The American Diabetes Association’s (ADA) summer camps have a positive impact on children’s self-confidence and diabetes management abilities, the ADA reported, based on a three-year association survey of the children’s caregivers before and after attending a camp.
Lilly Diabetes recently made a $93,000 donation to support camp scholarships, recognizing the value of these camps in increasing children’s diabetes knowledge. The ADA’s “Campership” program awards scholarships to children whose ability to attend a camp is limited by financial need. Lilly Diabetes has supported the “Campership” program since 2008, providing a total of $31 million in insulin and other diabetes medicines, educational materials, and a total $716,000 in scholarships.
“We at Lilly Diabetes take great pride in our support of diabetes camps. For more than a decade, many individuals have reported positive experiences and shared how important the camp experience is for children with diabetes as they learn to care for themselves. These exciting survey results help confirm that campers are having a positive experience. We couldn’t be happier that our donations to the Association’s Campership program are having such an impact,” David Kendall, vice president of medical affairs at Lilly Diabetes, said in a press release.
Survey results showed that, among camp participants, the understanding of diabetes management had improved by 11 percent. Children taking part in a summer camp session also showed a 10 percent increase in the ability to manage diabetes-related problems independently.
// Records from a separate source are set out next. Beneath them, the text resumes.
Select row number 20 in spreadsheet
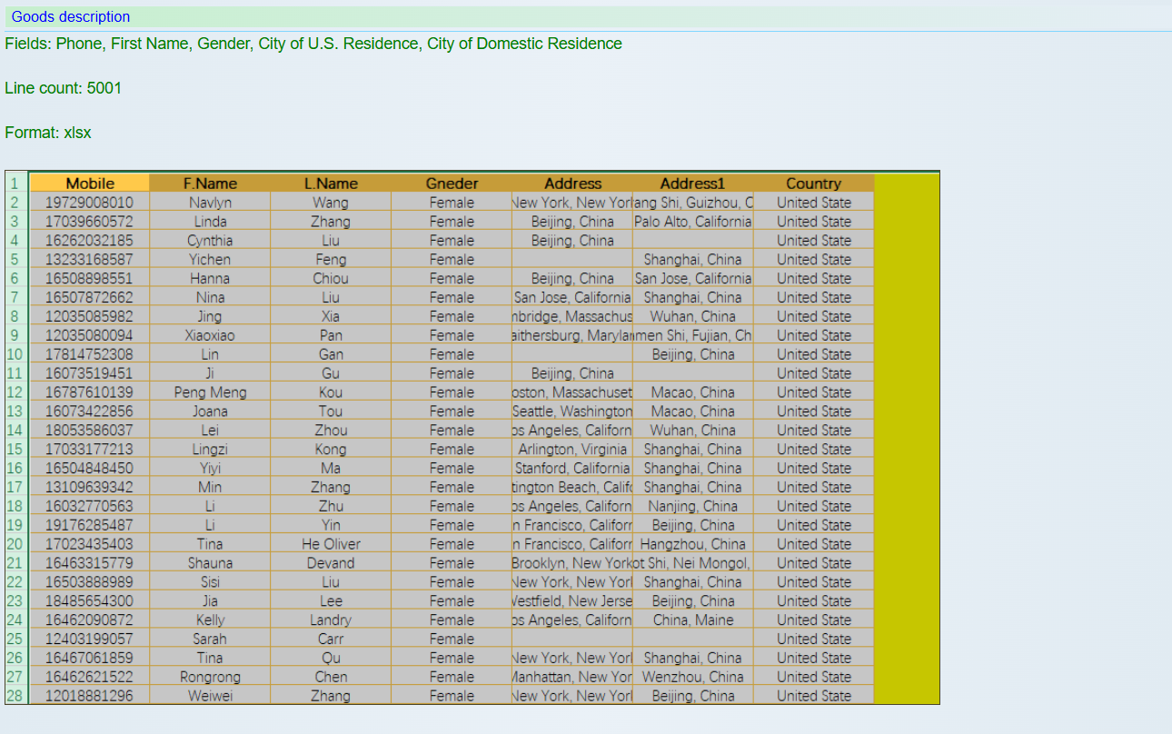The height and width of the screenshot is (734, 1172). pos(15,544)
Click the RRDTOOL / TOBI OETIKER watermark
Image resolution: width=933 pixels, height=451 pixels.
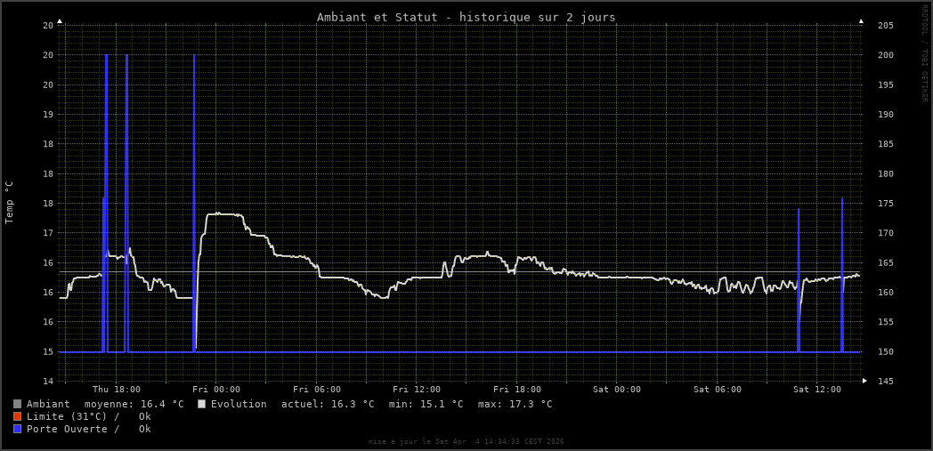point(924,53)
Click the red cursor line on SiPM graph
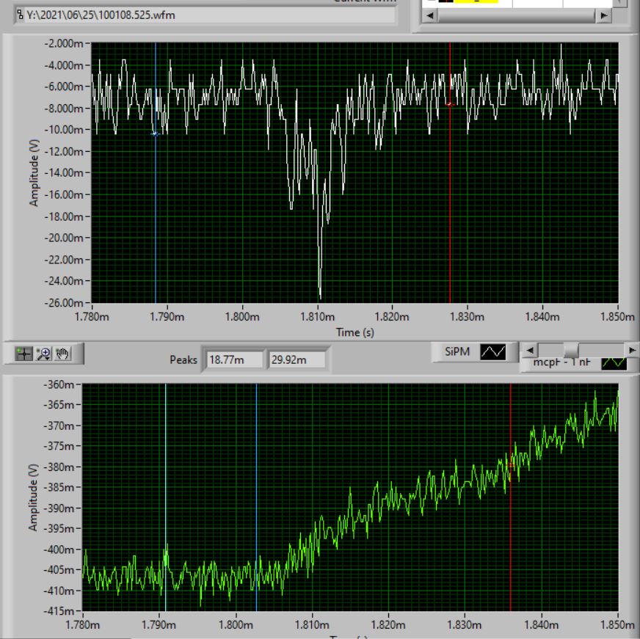 tap(450, 183)
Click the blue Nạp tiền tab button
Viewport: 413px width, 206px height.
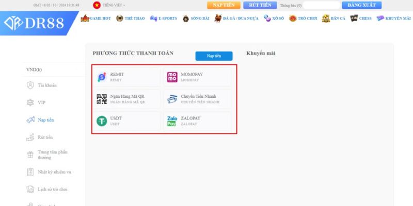pos(214,56)
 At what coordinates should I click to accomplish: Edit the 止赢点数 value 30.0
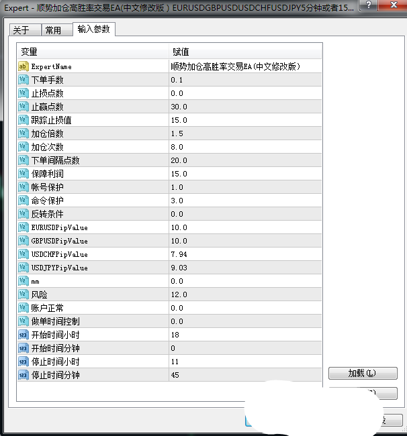point(245,107)
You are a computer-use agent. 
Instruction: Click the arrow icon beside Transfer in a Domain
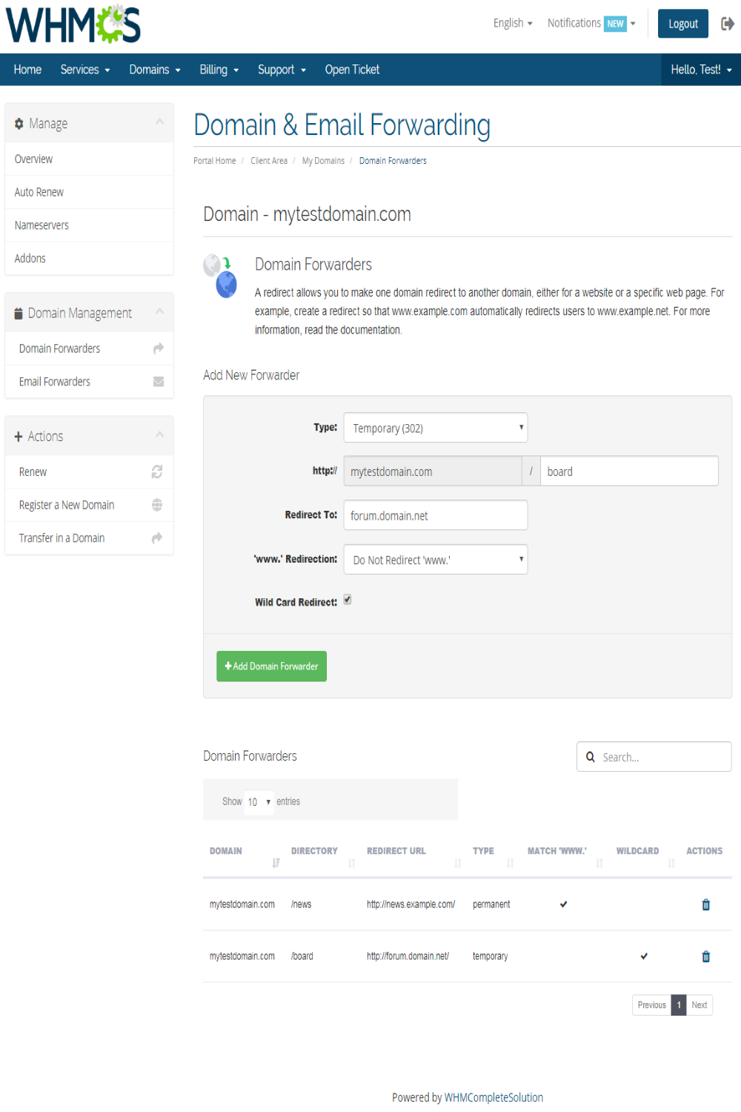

But the greatest benefit was realized by campers newly diagnosed (less than one year) with diabetes — their caregivers reported a 19 percent improvement in their ability to manage diabetes related-problems, the ADA survey showed.
Jane Chiang, senior vice president, medical and community affairs at the ADA, said the results reinforced the association’s conviction that summer camp attendance benefits those with type 1 diabetes. “For many families, Association camps may be the first time a child with diabetes has been away from home. We are grateful to Lilly Diabetes and others for providing the opportunity for campers to learn how to manage their diabetes, build their self-esteem and gain independence,” she said.
ADA camps are supported by specialized medical staff who guide children with their daily diabetes care. The association in 2015 alone worked with nearly 6,000 campers attending 58 camp sessions.